In defense of the sanctimonious women's studies set || First feminist blog on the internet

Placebo

I have to blog light today, but I wanted to write briefly on this article from the SF Chronicle:

Prozac is one of the antidepressants often used to treat anorexia, but researchers found it didn’t stop young women from resuming their self-starving ways.

In a small study, more than half of the women who got Prozac or dummy pills dropped out of the experiment, and few who remained in it kept their weight from dropping into the danger zone. The results underscore the difficulty in curing the troubling eating disorder.

Taken with previous findings, the results indicate the common practice of prescribing antidepressants “is unlikely to provide substantial benefit for most patients with anorexia,” the researchers wrote. Their report was in Wednesday’s Journal of the American Medical Association.

I’m speaking as a layperson here, but this doesn’t surprise me at all. Look: an eating disorder is a kind of coping strategy. All of the stress and pain and fear and other unhappiness in your life gets shifted onto your body. Your body has to be perfected or slimmed down or controlled or otherwise altered. When that happens, everything will get better. (It never does happen, of course, since your goal is never stable and is a ruse anyway, and because the disorder itself creates a great deal of heartache.) For someone with an eating disorder, the connection between pain == bodily imperfection is reflexive. There is nothing to life besides the body and its perceived failures. That’s why eating disorders tend to manifest or worsen at times when the sufferer is under stress for reasons unrelated to the body: a relative’s passing, a tough courseload, a failed relationship.

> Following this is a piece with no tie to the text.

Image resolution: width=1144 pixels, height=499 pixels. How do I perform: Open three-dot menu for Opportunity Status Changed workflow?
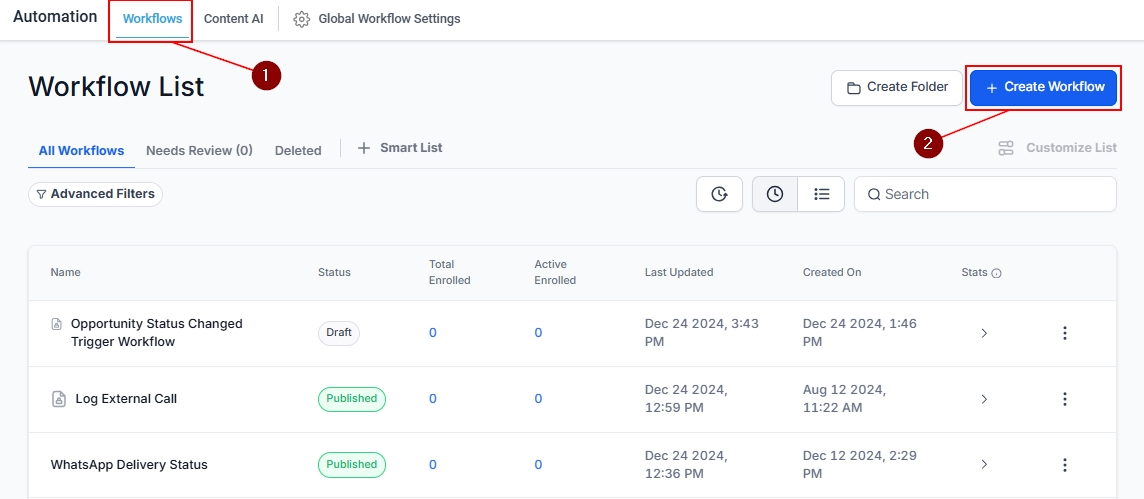[1065, 333]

Therapy for eating disorders involves cutting that circuit, teaching the sufferer how to deal with their suffering in constructive ways rather than fixating on the body. Some of treatment can involve removing or controlling sources of stress, which the sufferer probably has failed to do for however long they’ve been sick. Most of it involves teasing out connections between stress and the body, and training the sufferer out of disordered habits. But as long as the sufferer feels stress, they will deal with the impulse to slide back into disordered behavior. To the extent that they are human beings interacting with the world around them, they will face stress and therefore temptation to cope with that stress in the way to which they’ve become accustomed.

Like they say:

Taken with previous findings, the results indicate the common practice of prescribing antidepressants “is unlikely to provide substantial benefit for most patients with anorexia,” the researchers wrote. Their report was in Wednesday’s Journal of the American Medical Association.

The study follows a research review in April from the government’s Agency for Healthcare Research and Quality, which found that no drug effectively treats anorexia. That report said a few behavior treatments can help, including psychotherapy that encourages patients to develop thinking patterns to counteract their unhealthy eating behavior.

So it makes sense that an antidepressant might partially alleviate unhappiness and therefore partially alleviate the need to engage in disordered behavior, but not solve the connection itself.